The USA is the big winner in London — in our “winner take all” society they won the gold medal, they get the spoils. And no doubt they were the best team in the games.
But a number of players came out of London as winners in the reputation game. Eric Freeman nailed a great look at what the gold means to the members of Team USA over at Ball Don’t Lie, but I want to broaden the list — a number of players from around the globe leave London big winners.
Here are my 11 players who came out on top individually from London.
• LeBron James. You don’t have to like him, but you have to admit he has cemented his place as the most dominant player in the game today. For most people the fact he is NBA MVP, NBA champ and Olympic gold medalist at the same time helps move the needle on his perception and legacy. Him saying after the gold medal game that this was all about the USA just helps reinforce a perceived change.
Four years ago in Beijing, when things got tight against Spain in the fourth quarter, it was Kobe Bryant who took over. That was his team. This time, there was no mistake throughout the London tournament that this was LeBron James’ team — he was the guy that took over games, he was the guy setting players up, he was making big buckets (the three over Marc Gasol in the Gold Medal game was the last of many). Doug Collins had a good line about all this on the NBC broadcasts — LeBron’s fingerprints were all over these games. He had the first ever Olympic triple-double to prove it.
• Pau Gasol. Shortsighted Lakers fans (and some basketball fans in general) like to rip the guy as a soft Euro (forgetting how he stood up to Dwight Howard in the NBA finals, for one of many examples). That has always been shortsighted. Gasol is a finesse player who can use power in the right situation, but that is different than soft. He remains the most skilled scorer in the low post in the game today. Mike Brown hurt Gasol last year, trying to take advantage of his variety of skills (passing, mid-range shooting) and moved him out of the post most of the time. It was a mistake. Hopefully with a more fleet-footed Dwight Howard at the other big Brown can start to get Gasol the post touches he deserves.
• Chris Paul. Simply put, the best pure point guard, the best floor general in the game and the Olympics showed it. Deron Williams is good. Derrick Rose is explosive and good. But nobody controls the tempo and flow of a game like Chris Paul. Nobody. I’ve already written an ode to him, so I move on.

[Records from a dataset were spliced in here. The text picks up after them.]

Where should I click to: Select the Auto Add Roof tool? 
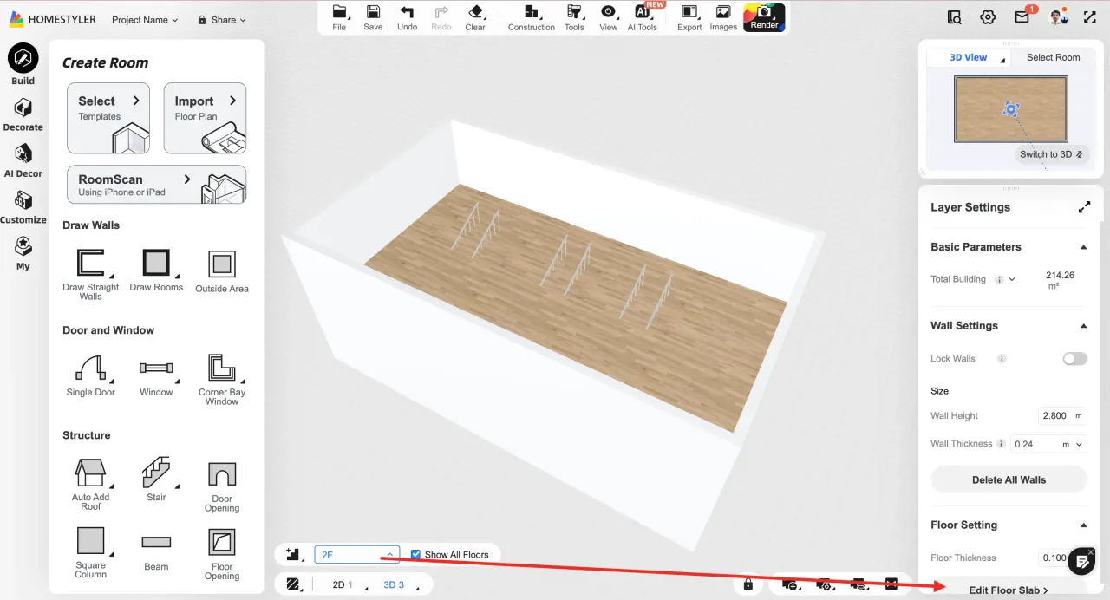(90, 484)
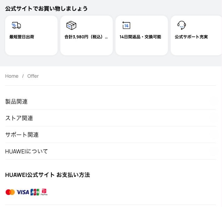Image resolution: width=222 pixels, height=207 pixels.
Task: Select the 最短翌日出荷 card label
Action: pos(22,37)
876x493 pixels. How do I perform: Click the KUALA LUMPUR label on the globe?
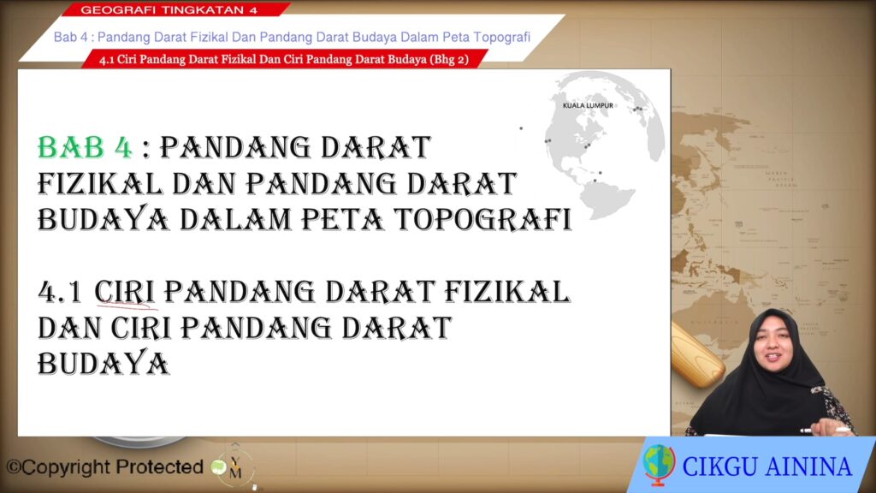(588, 105)
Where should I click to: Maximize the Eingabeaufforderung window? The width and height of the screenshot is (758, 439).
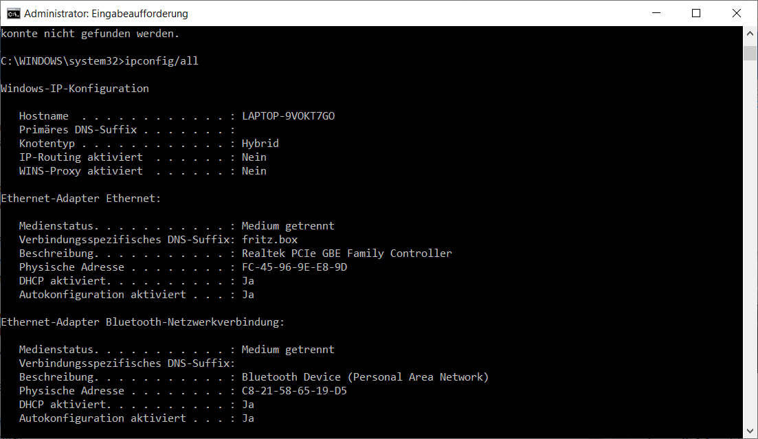[x=696, y=13]
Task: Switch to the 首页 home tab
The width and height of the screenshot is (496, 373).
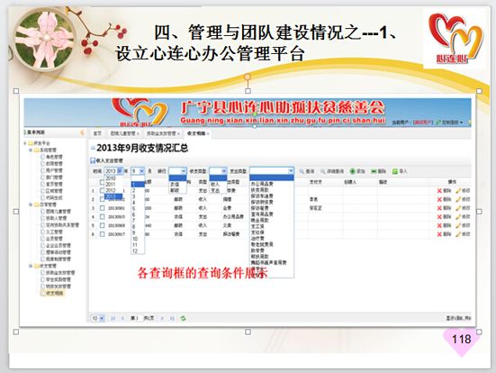Action: pyautogui.click(x=97, y=133)
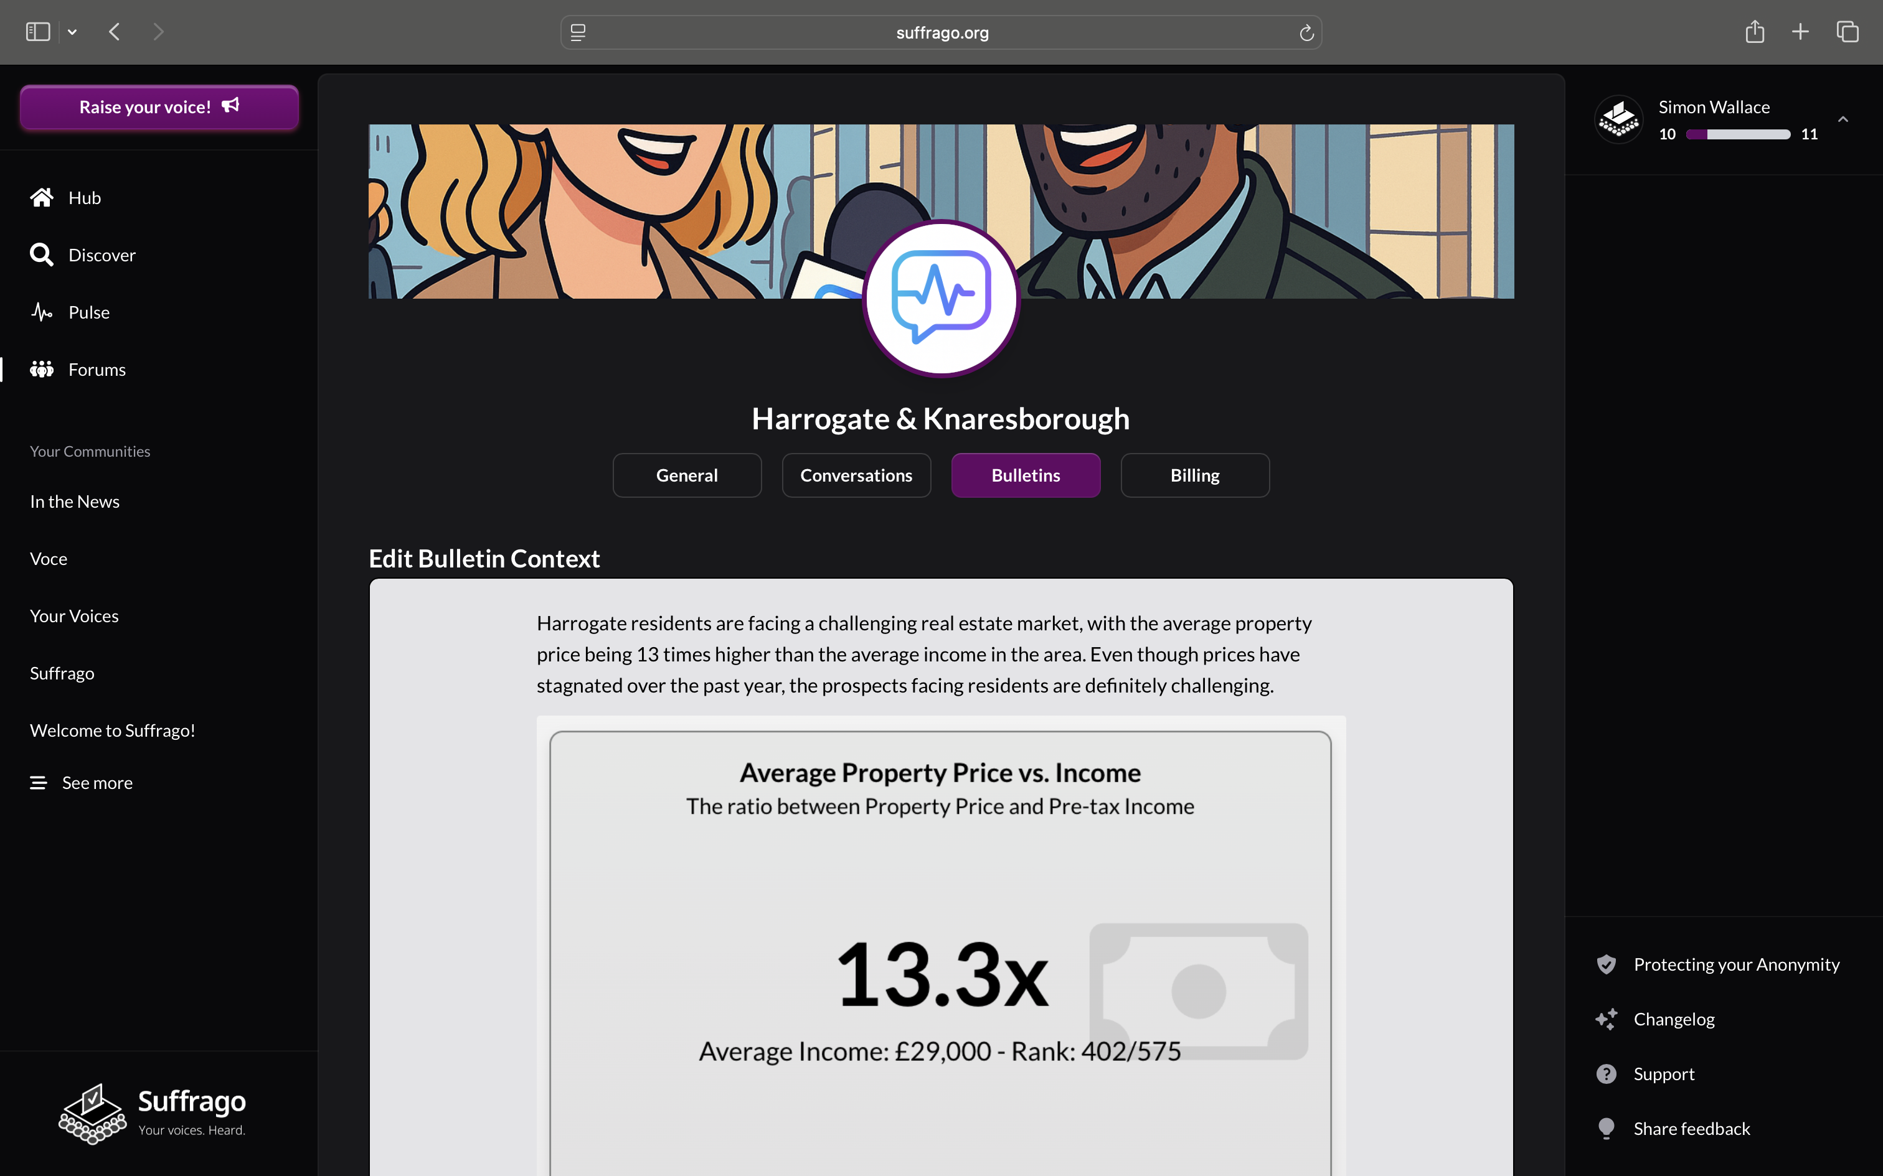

• Manu Ginobili. If LeBron James was the single best player in this tournament, Ginobili was second. He scored 19.4 points per game, shot 44 percent from three and more than that really controlled the flow of the offense for Argentina. He helped set up Luis Scola (18 points a game). Manu looked young in transition and deadly in the half court. At 35 the Spur has a few years left.
• Kevin Durant. In case there was still any lingering doubt, he is the best pure scorer walking the face of the earth. If you want points, he’s the guy who can get them with threes, off the drive, in transition, cutting, whatever you want. The LeBron/Durant two-man game the USA ran (LeBron with the ball handing off or not to Durant coming off his screen) was simply the USA’s best and most unstoppable play.
It feels even more and more like he will get his soon.
• Andrei Kirilenko/Alexey Shved. Minnesota Timberwolves fans had to love these Olympics. Over the summer it seemed GM David Kahn overpaid for Kirilenko (well, he did), but in the Olympics he was the best player on the bronze medal winning Russian team, averaging 17.5 points and 7.5 rebounds per game. The question with AK-47 has always been consistency of effort, but he looked good in London. Shved and his shaggy hair were a hit in the games as he averaged 11.5 points and 5.9 assists per game. He looked like the perfect backup point guard to Ricky Rubio.
• Andre Iguodala. He played a key role with Team USA as a defensive stopper on the wing and a guy asked to score in transition and with space in the half court. In the middle of the Olympics he gets traded to Denver where he will be asked to do what he did for Team USA (just on a slightly expanded scale). Let me put it this way, I would move Iggy way up your fantasy boards.
• Juan Carlos Navarro. He had one unhappy season in Memphis and was back to Spain. We NBA fans lose out because of it, that guy can flat out play.
• Anthony Davis. The question with the No. 1 overall draft pick of the Hornets is not does he have the talent but can he develop said talent. Starting out your NBA career by getting to hang out with and watch the work ethic of Kobe, LeBron, CP3 — really everyone on this team — gives him a huge head start on the learning curve. Plus, he gets a gold medal.
• Linas Kleiza. He can fall out of pubic consciousness up in Toronto, but consider this a reminder the Lithuanian forward can play — 13.8 points per game as the leader of Lithuanian team.